→ **YOUR INSTRUCTIONS**:
Return the listing below verbatim, every line unchanged.

[Start of INPUT]

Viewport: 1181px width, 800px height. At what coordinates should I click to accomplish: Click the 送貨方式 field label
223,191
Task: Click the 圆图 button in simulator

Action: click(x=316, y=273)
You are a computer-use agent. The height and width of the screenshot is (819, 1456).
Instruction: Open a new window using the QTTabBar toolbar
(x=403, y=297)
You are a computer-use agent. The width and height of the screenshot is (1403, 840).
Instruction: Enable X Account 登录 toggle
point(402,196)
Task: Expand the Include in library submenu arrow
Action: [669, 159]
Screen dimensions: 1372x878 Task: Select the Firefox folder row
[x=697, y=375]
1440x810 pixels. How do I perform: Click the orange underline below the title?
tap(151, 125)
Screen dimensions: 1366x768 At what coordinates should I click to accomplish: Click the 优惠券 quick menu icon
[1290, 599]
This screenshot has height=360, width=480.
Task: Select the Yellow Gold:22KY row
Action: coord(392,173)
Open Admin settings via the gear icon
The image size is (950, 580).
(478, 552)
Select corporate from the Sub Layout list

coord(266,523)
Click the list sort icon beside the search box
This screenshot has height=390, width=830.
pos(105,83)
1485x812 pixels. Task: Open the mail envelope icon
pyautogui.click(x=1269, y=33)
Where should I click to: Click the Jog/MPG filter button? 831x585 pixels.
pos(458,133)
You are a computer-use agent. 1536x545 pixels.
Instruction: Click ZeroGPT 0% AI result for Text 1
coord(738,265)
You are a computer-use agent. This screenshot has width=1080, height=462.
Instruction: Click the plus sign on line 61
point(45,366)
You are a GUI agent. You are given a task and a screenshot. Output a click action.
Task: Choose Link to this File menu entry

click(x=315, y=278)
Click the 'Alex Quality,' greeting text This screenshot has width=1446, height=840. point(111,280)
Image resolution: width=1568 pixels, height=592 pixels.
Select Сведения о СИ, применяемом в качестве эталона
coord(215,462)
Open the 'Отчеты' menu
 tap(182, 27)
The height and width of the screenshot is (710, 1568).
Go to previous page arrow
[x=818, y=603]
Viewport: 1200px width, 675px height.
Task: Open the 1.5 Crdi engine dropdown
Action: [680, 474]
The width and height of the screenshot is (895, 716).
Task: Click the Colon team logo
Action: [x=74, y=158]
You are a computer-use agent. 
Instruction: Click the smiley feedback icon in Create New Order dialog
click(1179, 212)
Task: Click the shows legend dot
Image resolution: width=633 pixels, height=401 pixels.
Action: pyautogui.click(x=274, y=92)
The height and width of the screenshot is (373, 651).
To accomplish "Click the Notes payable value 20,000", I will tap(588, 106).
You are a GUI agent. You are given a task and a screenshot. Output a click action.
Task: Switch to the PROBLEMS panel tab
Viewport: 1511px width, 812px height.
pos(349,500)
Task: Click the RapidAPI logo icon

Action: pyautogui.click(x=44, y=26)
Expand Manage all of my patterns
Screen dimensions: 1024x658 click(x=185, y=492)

[End of INPUT]

→ **RESPONSE**:
Viewport: 1181px width, 800px height. At what coordinates should I click to accomplish: Click the 送貨方式 field label
223,191
Task: Click the 圆图 button in simulator

Action: click(x=316, y=273)
You are a computer-use agent. The height and width of the screenshot is (819, 1456).
Instruction: Open a new window using the QTTabBar toolbar
(x=403, y=297)
You are a computer-use agent. The width and height of the screenshot is (1403, 840).
Instruction: Enable X Account 登录 toggle
point(402,196)
Task: Expand the Include in library submenu arrow
Action: [669, 159]
Screen dimensions: 1372x878 Task: Select the Firefox folder row
[x=697, y=375]
1440x810 pixels. How do I perform: Click the orange underline below the title?
tap(151, 125)
Screen dimensions: 1366x768 At what coordinates should I click to accomplish: Click the 优惠券 quick menu icon
[1290, 599]
This screenshot has height=360, width=480.
Task: Select the Yellow Gold:22KY row
Action: coord(392,173)
Open Admin settings via the gear icon
The image size is (950, 580).
(478, 552)
Select corporate from the Sub Layout list

coord(266,523)
Click the list sort icon beside the search box
This screenshot has height=390, width=830.
pos(105,83)
1485x812 pixels. Task: Open the mail envelope icon
pyautogui.click(x=1269, y=33)
Where should I click to: Click the Jog/MPG filter button? 831x585 pixels.
pos(458,133)
You are a computer-use agent. 1536x545 pixels.
Instruction: Click ZeroGPT 0% AI result for Text 1
coord(738,265)
You are a computer-use agent. This screenshot has width=1080, height=462.
Instruction: Click the plus sign on line 61
point(45,366)
You are a GUI agent. You are given a task and a screenshot. Output a click action.
Task: Choose Link to this File menu entry

click(x=315, y=278)
Click the 'Alex Quality,' greeting text This screenshot has width=1446, height=840. point(111,280)
Image resolution: width=1568 pixels, height=592 pixels.
Select Сведения о СИ, применяемом в качестве эталона
coord(215,462)
Open the 'Отчеты' menu
 tap(182, 27)
The height and width of the screenshot is (710, 1568).
Go to previous page arrow
[x=818, y=603]
Viewport: 1200px width, 675px height.
Task: Open the 1.5 Crdi engine dropdown
Action: [680, 474]
The width and height of the screenshot is (895, 716).
Task: Click the Colon team logo
Action: [x=74, y=158]
You are a computer-use agent. 
Instruction: Click the smiley feedback icon in Create New Order dialog
click(1179, 212)
Task: Click the shows legend dot
Image resolution: width=633 pixels, height=401 pixels.
Action: pyautogui.click(x=274, y=92)
The height and width of the screenshot is (373, 651).
To accomplish "Click the Notes payable value 20,000", I will tap(588, 106).
You are a GUI agent. You are given a task and a screenshot. Output a click action.
Task: Switch to the PROBLEMS panel tab
Viewport: 1511px width, 812px height.
pos(349,500)
Task: Click the RapidAPI logo icon

Action: pyautogui.click(x=44, y=26)
Expand Manage all of my patterns
Screen dimensions: 1024x658 click(x=185, y=492)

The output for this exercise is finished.